La réserve mondiale de vaccins : une nécessité pour lutter contre la fièvre jaune
PARTAGER
Facebook
Linkedin

Confirmée pour la première fois en Angola le 19 janvier 2016, l’épidémie de fièvre jaune s’est depuis répandue à la République démocratique du Congo (RDC) et en Ouganda, touchant un peu plus d’un millier de personnes et entrainant la mort de centaines d’entre elles. Face à cette situation d’urgence, 18 millions de doses de vaccins antiamarils avaient été distribuées dans ces trois pays à la mi-juin, et la réserve mondiale de vaccins pour les situations d’urgence leur a été ouverte, comme nous l’apprend l’OMS dans un billet publié au mois de juin dernier.

Cette réserve mondiale de vaccins a été mise en place à l’initiative de l’OMS, entourée de Médecins Sans Frontières, de l’UNICEF et de la Fédération internationale des sociétés de la Croix-Rouge et du Croissant-Rouge. Ensemble, ils ont créé en 1997 le Groupe International de Coordination (GIC) qui a pour but de gérer les réserves de vaccins nécessaires à la riposte en cas de flambées épidémiques.

Lors de la mise en place de cette réserve, le GIC comptait stocker 2 millions de vaccins mais c’est finalement plus de 6 millions de doses qui sont aujourd’hui en stock. Cette année, les 6 millions de doses de vaccins antiamarils ont déjà été épuisées à deux reprises afin de répondre aux multiples flambées en Angola, ce qui n’était jamais arrivé auparavant nous apprend l’OMS. « Dans le passé, le GIC n’a jamais utilisé plus de 4 millions de doses pour maîtriser une flambée dans un pays. » apprend-on sur son site.

 

 

Face à cette situation inédite, la communauté sanitaire internationale peut s’appuyer sur la collaboration de Sanofi Pasteur, premier fournisseur de vaccins contre la fièvre jaune depuis 60 ans pour les voyageurs et les personnes vivant en zone endémique, particulièrement sur le continent africain.
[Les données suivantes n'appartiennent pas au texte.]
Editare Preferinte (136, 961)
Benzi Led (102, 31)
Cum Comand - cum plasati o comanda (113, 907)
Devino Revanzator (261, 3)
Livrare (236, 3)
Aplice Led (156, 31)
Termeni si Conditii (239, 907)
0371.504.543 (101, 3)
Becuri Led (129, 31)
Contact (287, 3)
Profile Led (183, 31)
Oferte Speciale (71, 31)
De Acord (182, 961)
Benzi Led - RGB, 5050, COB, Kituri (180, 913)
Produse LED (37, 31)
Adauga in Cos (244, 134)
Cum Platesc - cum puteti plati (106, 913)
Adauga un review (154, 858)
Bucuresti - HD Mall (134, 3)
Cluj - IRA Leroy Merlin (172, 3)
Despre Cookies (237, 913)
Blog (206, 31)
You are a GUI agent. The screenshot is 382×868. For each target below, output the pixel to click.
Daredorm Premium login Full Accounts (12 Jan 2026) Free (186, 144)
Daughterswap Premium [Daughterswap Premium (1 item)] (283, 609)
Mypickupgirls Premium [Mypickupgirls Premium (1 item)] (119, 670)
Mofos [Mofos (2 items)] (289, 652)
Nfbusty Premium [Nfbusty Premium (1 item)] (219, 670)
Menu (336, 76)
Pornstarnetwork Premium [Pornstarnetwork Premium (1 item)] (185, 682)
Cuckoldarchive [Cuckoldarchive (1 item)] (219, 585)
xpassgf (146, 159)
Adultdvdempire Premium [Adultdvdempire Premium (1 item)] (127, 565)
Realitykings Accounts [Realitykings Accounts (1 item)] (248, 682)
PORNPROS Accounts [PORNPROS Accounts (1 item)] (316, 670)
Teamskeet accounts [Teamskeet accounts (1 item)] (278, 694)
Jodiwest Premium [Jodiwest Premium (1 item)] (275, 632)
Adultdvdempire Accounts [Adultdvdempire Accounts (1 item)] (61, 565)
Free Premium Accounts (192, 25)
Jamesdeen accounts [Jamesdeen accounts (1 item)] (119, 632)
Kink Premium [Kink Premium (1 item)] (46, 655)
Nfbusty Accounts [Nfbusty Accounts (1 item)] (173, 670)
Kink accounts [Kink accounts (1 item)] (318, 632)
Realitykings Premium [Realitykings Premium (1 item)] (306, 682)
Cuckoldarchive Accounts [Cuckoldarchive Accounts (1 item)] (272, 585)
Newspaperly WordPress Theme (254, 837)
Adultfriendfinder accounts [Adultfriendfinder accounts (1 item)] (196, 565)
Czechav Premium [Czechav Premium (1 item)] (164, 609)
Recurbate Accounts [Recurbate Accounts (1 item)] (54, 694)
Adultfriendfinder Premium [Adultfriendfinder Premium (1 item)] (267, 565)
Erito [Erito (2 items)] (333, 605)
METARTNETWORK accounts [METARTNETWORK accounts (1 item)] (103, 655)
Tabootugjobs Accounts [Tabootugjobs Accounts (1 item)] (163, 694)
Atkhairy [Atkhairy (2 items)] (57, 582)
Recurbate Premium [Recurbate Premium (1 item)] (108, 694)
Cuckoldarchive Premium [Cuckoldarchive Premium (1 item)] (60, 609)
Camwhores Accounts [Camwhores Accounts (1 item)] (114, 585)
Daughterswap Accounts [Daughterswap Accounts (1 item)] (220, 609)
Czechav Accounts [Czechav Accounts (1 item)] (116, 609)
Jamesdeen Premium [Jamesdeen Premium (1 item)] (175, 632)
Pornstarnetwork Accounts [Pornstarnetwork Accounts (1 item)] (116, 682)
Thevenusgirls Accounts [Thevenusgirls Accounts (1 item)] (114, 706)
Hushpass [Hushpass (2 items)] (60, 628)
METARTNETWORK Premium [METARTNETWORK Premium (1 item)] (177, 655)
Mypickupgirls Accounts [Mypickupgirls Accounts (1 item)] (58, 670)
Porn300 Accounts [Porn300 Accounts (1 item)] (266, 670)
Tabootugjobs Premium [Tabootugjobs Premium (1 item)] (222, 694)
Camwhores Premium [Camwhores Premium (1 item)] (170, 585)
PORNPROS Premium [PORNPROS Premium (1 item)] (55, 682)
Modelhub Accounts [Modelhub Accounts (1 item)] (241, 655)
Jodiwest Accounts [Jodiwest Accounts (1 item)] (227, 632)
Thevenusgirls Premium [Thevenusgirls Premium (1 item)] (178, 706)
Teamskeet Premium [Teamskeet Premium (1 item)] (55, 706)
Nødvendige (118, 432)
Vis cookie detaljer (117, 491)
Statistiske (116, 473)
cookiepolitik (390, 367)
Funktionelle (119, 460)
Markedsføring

Sur la simple année 2016, le laboratoire s’est engagé à fournir 20 millions de doses de vaccins antiamarils à l’UNICEF, et plus de la moitié ont déjà été envoyées en Afrique afin d’aider à combattre les épidémies en Angola et en RDC.

Plus globalement, la nouvelle unité de production sur le site industriel de Val-de-Reuil dédiée à la production de vaccin contre la fièvre jaune, et inaugurée en septembre 2014, permettra à Sanofi Pasteur de mieux répondre à une demande croissante à l’échelle mondiale et faire face aux épidémies récurrentes en Afrique et en Amérique du Sud.

L’OMS lancera début août une importante campagne de vaccination en Angola et République démocratique du Congo, dont l’objectif sera d’immuniser 15,5 millions de personnes a annoncé ce jeudi 7 juillet le Dr Bruce Aylward, directeur exécutif par interim de l’organisation.

 

La fièvre jaune est une fièvre hémorragique virale, transmise par les moustiques, qui touche les personnes habitant dans des zones tropicales en Afrique et Amérique du Sud. L’OMS dénombre plus de 200 000 cas de fièvre jaune par an dont 30 000 sont mortels. Plus de 90% des cas sont localisés en Afrique.